Unlike the previous generations, digital games have become more social and communication-based these days, requiring either online or face-to-face interactions. Online interaction entails chatting and video conferencing while gaming as a community in a virtual space without geopolitical boundaries. Offline or face-to-face interaction requires the presence of every individual within the same tangible space as a social group.

Even in the first half of the 21st century, academic discourse on digital gaming was highly scanty, given its restricted scope, reach, and negative publicity compared to outdoor or “real” games. However, despite criticisms and restrictions, digital gaming and its expansion, implications, effects, and consequences are slowly being incorporated into academic deliberation nowadays.

Although digital games are yet to be widely celebrated across every spectrum of society, they have grown in leaps and bounds in production volumes, popularity, and acceptance- this acceptance is, however, subject to generational variations. While online gaming has become an indelible part of the millennial culture, the same can not be said for the generations earlier, owing to the different environments in which they had grown up.

This write-up discusses some academic accounts (books and articles) focusing on online gaming and digital cultures. These accounts, I believe, would be helpful in understanding the developmental patterns of online games and their subsequent emergence as a new media.

Mia, A. (2016). Game and Digital Culture: A Study on Hay Day Game. Humaniora, 7(22), DOI: 10.21512/humaniora.v7i1.3393

Digital gaming is generally perceived as a commercial enterprise with little or no social and cultural values. Through the vast consumer culture, the captivating virtual realities, and different patterns of interactive communications, the author Mia Angeline tries to comprehend the everyday routines and experiences of the gamers. Angeline argues that these gamers are not restricted to their virtual spaces anymore. Instead, online games have become more “social-based” with a distinctive “social pattern of interaction” along with the intermeshing of cultural values. Angeline picks a trendy online game called “The Hay Day” to understand these aforementioned patterns of social interaction(s) and cultural dissemination. There is now the practice of offline competitive events of digital games among the gamers where they meet and play in front of each other with certain financial rewards. These meet-ups generally lead to strong social interactions among people of different colours, creeds, religions, and gender and hence facilitate the dissipation of cultural values and norms, thereby creating a big cosmopolitan ground of sociocultural interplays.

Another exciting aspect that Angeline brings out through her study is the comparative popularity of online games. It exhibits the reasons why some online games become very successful in capturing the public imagination, while some online games fail miserably and eventually fade into oblivion. I believe this phenomenon is not very different in the case of outdoor games as well. While some games like Football have worldwide popularity, games like Cricket are still restricted within specific countries. This very popularity comes from the consumption patterns of individuals. Through both qualitative and quantitative approaches such as first-party observation, interviews with respective gamers, and an in-depth literature review, the author comes to the conclusion that similar to outdoor games, the popularity of online games is controlled and measured by the patterns of consumption – albeit different ones. These patterns of consumption, the author argues, depend on the “social media environment” of the respective players. This, in turn, leads to the increasing popularity of a specific game through virtual interactivity. Hence, the previously held idea that gamers are antisocial and disruptive elements of society has shifted to them being the social influencers based on digital gaming.

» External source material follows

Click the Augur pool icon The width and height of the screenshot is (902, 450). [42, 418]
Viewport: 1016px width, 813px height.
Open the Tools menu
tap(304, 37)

The author further argues that digital gaming culture also has tremendous potential for advancing constrictive social messages through its engaging nature like other outdoor sports. Digital games are no longer a source of bland and meaningless amusement; they also have positive social virtues, the author believes.

Fromme, J, & Unger, A. (2012). Computer Games and New Media Cultures: A Handbook of Digital Games Studies. Springer.

The virtual mediums of interaction in a post-modern society like ours are always intersectional and divergent. They can’t exist in different domains by being completely detached from one another. In a consumerist world, the digital gaming culture has gradually become an indelible entity in this overarching framework of virtual media interaction. Further, the sheer economic value that digital gaming holds also makes it one of the most sought-after enterprises. The fascination to vicariously perform certain activities through the augmented reality of digital gaming, which might be improbable in the real world, has enticed millions of young people to spend hours in front of their mobile and computer screens, moderating the settings or doctoring the characters. Nevertheless, albeit its exponential growth in recent years, the widespread acceptance of digital gaming in serious scholastic deliberation still remains a far-fetched idea.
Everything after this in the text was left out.